James’ Square. An Inspector from Scotland
Yard will be there this afternoon awaiting your return,
and he believes that he has witnesses who will be
able to identify you as one who has broken the laws
of this country. I ask you no questions.
There is the telephone on the table. My eighty-horse-power
Daimler is at the door and at your service. I
understand that your cruiser in Southampton Harbor
is always under steam. If there is anything more,
in reason, that I can do, you have only to speak.”
The Prince shook his head slowly.
“Duke,” he said, “please
send away your car, unless it will take me to London
quicker than my own. What I have done I have done,
and for what I have done I will pay.”
The Duke laid his hands upon the young
man’s shoulders and looked down into his face.
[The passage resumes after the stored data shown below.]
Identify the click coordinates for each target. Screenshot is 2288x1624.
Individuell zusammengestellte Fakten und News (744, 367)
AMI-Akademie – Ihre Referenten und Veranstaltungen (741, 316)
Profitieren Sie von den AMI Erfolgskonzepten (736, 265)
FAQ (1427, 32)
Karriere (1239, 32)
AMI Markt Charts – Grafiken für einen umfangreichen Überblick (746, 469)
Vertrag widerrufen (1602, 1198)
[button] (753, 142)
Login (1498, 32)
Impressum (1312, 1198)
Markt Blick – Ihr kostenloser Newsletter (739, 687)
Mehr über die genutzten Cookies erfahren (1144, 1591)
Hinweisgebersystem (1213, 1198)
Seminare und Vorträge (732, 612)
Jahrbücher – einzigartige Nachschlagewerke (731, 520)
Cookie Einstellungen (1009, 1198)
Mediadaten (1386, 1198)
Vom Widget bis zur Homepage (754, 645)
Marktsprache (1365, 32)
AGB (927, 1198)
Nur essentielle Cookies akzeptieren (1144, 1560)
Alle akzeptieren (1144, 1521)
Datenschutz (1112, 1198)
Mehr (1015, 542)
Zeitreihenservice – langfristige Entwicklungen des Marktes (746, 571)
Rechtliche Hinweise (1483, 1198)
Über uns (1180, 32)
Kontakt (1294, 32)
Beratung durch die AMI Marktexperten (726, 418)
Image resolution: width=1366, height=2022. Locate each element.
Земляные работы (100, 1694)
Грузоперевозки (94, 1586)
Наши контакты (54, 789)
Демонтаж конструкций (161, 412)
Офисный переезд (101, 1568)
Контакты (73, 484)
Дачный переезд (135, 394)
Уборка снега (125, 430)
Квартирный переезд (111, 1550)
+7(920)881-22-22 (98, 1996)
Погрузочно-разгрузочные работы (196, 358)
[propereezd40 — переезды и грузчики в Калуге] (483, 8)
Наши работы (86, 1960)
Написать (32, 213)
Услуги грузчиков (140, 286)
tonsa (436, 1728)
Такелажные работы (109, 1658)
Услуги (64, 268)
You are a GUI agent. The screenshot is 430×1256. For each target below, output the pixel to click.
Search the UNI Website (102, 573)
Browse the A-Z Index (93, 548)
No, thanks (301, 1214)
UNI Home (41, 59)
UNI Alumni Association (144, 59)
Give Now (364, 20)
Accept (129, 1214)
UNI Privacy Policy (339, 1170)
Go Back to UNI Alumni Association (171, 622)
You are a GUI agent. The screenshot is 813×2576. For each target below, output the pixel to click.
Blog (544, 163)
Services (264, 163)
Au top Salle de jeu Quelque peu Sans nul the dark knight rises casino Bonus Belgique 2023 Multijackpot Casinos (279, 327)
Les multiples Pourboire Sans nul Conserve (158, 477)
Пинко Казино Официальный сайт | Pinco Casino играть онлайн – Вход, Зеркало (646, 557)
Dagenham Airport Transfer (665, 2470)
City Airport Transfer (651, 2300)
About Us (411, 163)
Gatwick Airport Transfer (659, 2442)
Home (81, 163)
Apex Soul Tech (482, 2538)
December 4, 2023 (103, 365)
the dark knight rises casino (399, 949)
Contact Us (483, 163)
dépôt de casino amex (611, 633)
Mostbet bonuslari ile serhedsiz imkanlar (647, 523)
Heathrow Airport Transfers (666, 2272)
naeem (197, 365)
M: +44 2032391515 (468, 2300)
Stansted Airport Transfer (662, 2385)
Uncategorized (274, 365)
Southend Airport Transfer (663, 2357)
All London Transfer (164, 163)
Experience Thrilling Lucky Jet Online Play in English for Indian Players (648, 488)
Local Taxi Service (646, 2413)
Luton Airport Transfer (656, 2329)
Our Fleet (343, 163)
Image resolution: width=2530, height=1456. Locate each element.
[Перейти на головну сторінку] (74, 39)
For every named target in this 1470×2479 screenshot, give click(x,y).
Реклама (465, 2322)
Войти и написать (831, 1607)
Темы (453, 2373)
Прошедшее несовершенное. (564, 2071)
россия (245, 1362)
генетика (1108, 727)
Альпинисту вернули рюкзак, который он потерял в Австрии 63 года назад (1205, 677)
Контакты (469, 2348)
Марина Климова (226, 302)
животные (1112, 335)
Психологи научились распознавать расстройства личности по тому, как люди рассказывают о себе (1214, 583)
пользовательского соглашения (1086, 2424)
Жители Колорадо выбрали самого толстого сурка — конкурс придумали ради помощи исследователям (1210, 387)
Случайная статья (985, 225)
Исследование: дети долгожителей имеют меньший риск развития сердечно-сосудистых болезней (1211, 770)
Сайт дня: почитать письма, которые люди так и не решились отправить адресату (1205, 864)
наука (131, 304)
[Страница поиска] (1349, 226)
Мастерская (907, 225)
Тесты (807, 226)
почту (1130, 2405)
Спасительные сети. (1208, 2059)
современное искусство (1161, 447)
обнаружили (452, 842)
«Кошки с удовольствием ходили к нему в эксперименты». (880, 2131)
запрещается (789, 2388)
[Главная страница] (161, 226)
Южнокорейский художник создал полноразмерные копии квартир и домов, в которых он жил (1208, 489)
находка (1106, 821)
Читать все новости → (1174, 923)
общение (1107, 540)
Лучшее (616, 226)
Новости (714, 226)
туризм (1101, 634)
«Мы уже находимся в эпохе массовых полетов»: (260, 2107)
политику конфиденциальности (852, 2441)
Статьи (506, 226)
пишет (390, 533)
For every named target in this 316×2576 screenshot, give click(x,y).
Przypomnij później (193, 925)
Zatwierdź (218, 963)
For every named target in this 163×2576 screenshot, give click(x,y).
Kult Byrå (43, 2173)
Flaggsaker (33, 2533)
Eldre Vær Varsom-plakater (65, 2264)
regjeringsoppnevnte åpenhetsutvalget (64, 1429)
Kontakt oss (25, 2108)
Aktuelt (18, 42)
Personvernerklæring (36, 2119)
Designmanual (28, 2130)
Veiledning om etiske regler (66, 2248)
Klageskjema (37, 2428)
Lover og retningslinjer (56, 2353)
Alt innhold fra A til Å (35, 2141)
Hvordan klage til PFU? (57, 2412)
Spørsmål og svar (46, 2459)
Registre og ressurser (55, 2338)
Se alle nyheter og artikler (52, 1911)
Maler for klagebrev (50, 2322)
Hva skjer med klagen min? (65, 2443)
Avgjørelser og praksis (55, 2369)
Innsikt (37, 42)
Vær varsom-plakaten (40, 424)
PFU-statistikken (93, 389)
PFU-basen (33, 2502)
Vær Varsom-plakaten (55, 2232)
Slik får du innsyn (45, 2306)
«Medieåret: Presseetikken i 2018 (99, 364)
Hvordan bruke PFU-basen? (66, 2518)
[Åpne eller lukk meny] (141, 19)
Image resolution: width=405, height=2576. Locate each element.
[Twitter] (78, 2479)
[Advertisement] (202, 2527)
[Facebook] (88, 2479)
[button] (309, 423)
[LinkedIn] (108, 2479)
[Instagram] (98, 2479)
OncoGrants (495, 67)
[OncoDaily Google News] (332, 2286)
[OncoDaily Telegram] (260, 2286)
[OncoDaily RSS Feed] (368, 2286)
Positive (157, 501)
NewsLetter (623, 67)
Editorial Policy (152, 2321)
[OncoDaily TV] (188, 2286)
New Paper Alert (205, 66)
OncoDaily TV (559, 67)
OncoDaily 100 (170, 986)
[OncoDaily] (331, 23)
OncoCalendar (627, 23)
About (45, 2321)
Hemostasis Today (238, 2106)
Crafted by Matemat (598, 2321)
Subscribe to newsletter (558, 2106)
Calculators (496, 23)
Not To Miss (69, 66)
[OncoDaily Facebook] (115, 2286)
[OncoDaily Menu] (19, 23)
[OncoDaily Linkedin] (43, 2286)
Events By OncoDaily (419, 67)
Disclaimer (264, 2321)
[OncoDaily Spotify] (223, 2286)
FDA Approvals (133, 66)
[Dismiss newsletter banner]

The Duke was over six feet high, and broad in proportion.
Before him the Prince seemed almost like a boy.
“Maiyo,” he said, “we
have grown fond of you, my wife, my daughter,
all of us. We don’t want harm to come to
you, but there is the American Ambassador watching
all the time. Already he more than half suspects.
For our sakes, Prince, come, I will say
for the sake of those who are grateful to you for
your candor and truthfulness, for the lessons you
have tried to teach us, make use of my car.
You will reach Southampton in half an hour.”
The Prince shook his head. His
lips had parted in what was certainly a smile.
At the corners they quivered, a little tremulous.
“My dear friend,” he said,
and his voice had softened almost to affection, “you
do not quite understand. You look upon the things
which may come from your point of view and not from
mine. Remember that, to your philosophy, life
itself is the greatest thing born into the world.